Coincidentally, there was some discussion of Bioshock at my workplace the other day. (Steam had put it on sale for Halloween.) One person insisted that it was “stupid”, and others rushed to defend it. I tried to argue on the stupid side, just to balance things out a little, and to that end adapted some of what I said in my last post — essentially, that it’s sensationalistic, and the line between sensationalism and stupidity is so fine that I’m not even sure it’s there. In addition, Objectivism is a basically stupid philosophy, by which I mean that adhering to it necessarily involves forgetting or ignoring a lot of what you know about humanity, and often seems to also involve other sorts of idiocy like pretending that you can derive practical information from a tautology like “A is A”. This is the sort of stupid that you can’t even argue against intelligently; just taking it seriously enough to engage it lowers the level of discourse. Bioshock certainly engages it, but perhaps not seriously enough to be affected. The chief argument it employs is “O NO YOU ARE BEING ATTACKED BY MONSTER PEOPLE”, which is kind of dismissive. Or perhaps just kind of stupid.
But this isn’t what the accuser in this discussion meant. He wasn’t thinking about the style or the theme, but about the gameplay. This is a game that imposes no penalty for dying, which, to him, meant there was no motivation for playing skillfully or learning new techniques. His knock-down argument was that he claimed he had beaten the game on the Hard difficulty setting using no weapon or plasmid other than the wrench that you get early on as your default melee weapon. It didn’t make a difference, he said, because enemies don’t heal when you respawn, so you can just whittle them down to nothing no matter how often they kill you. Thus, the game is stupid.
Now, I have my doubts about the veracity of his claims. I myself took a few wrench-swings at Dr. Steiner, the game’s first boss-like enemy, and I could have sworn that he was back at full health by the time I got back from the vita-chamber. Perhaps there was a health dispenser I failed to notice. Regardless, everyone present, including myself, felt that he was approaching the game wrong. I recognize that everyone’s different, and that not everyone who plays games plays them for the same reasons, or derives the same sorts of satisfaction from them. No game will appeal to everyone. But even bearing this in mind, it seemed like his poor experience of the game was his own doing, the result of a willful refusal to appreciate its merits.
It was argued that Bioshock is about the setting and story rather than about the challenge, and as far as that goes, I can’t disagree. A colleague of mine once said about Quake that it wasn’t really a game about shooting, but rather, a game about 3D environments. The shooting was just there to give you something to do in those environments. You can say the same about most first-person shooters, to varying degrees. Some are more about action, some are more about place. Bioshock is very much about place. But this isn’t a very satisfying excuse. If you’re going to fill your decaying underwater city with combat set-pieces, surely you can at least provide interesting combat mechanics?

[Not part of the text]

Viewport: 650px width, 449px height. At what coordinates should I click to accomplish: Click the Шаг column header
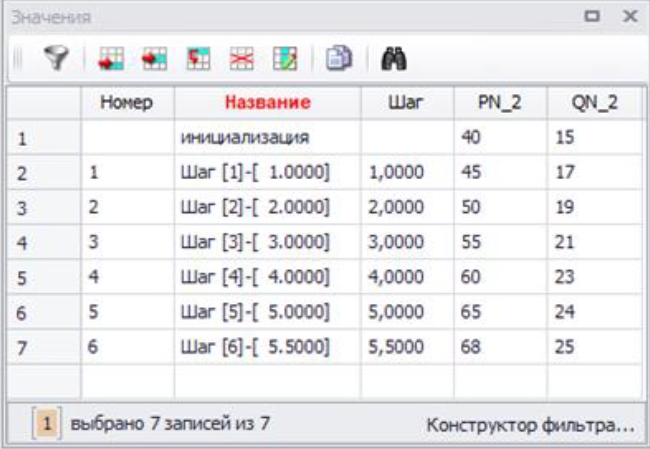click(406, 101)
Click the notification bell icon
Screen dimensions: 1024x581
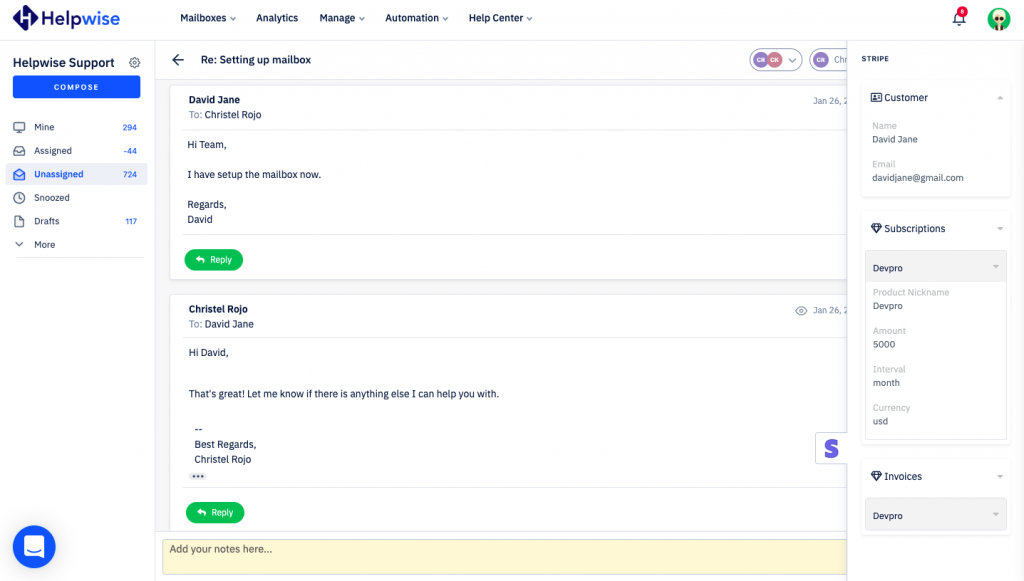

But that’s where the argument for stupid breaks down. The game does provide interesting mechanics; my colleague just refused to use them, and the game never forced the issue. Again, people enjoy different things, and the game recognizes this by allowing you to take different approaches. If you enjoy sticking with the wrench, killing things by degrees and dying a lot, it gives you that option. If you don’t enjoy playing it that way, why do it? The fact that the game lets you respawn without resetting the game state doesn’t mean you have to take advantage of it.
I’m reminded of my experience with Final Fantasy 8. This is a game that gives you access to powerful summoning spells from near the very beginning, and lets you cast them at a much lower cost than in other Final Fantasy games. Thus, for most of the game, you can pretty much just do a summon at the beginning of every combat to win them all trivially. A lot of people did this, and consequently decided that the game was stupid. So when I played, I made a point of not doing it that way. As a result, I probably had a more satisfying experience than most players.
So, this all got me thinking. I had already been doing more dying than I liked in Bioshock. Even if it’s without consequence, it’s a kind of failure. So I’m replaying from the beginning, trying to avoid dying entirely, or at least minimize it. To support this, I’m dialing the difficulty down from Hard to Normal. The game recommends Normal if you’ve played shooters before and Hard if you’ve played a lot of shooters before, and so, although I don’t consider myself skilled by multiplayer standards, I figured I qualified for Hard just on the basis of long experience. But that was without my new handicap. Restarting also gives me the luxury of making decisions differently, and in particular, choosing different plasmids. The first time through, when I had the opportunity to purchase the Rage plasmid, which makes enemies attack each other, I instead purchased a couple of others that would make normal gameplay easier (for example, one of them was simply armor against physical damage). That might have been important under Hard, but at this point I think the better way to play this game is to choose things that make the game interesting instead of things that make it easy.